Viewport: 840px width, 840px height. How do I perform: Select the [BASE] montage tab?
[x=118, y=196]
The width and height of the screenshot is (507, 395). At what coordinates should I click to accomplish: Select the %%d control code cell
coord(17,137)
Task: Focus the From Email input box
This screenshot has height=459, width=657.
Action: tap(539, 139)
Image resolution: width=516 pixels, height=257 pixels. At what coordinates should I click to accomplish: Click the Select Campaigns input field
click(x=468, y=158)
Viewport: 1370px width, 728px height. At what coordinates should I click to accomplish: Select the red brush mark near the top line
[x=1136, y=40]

= = = = =

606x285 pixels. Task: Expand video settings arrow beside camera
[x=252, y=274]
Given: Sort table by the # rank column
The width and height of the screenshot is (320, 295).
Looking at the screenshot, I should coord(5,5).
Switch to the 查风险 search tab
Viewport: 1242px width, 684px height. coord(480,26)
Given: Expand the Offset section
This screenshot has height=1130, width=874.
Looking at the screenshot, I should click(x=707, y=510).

= = = = =

▶ Task directions
Tally the lines in the material above that contain "Given". Respond with the number and nothing else.

▶ Reply to the exercise
2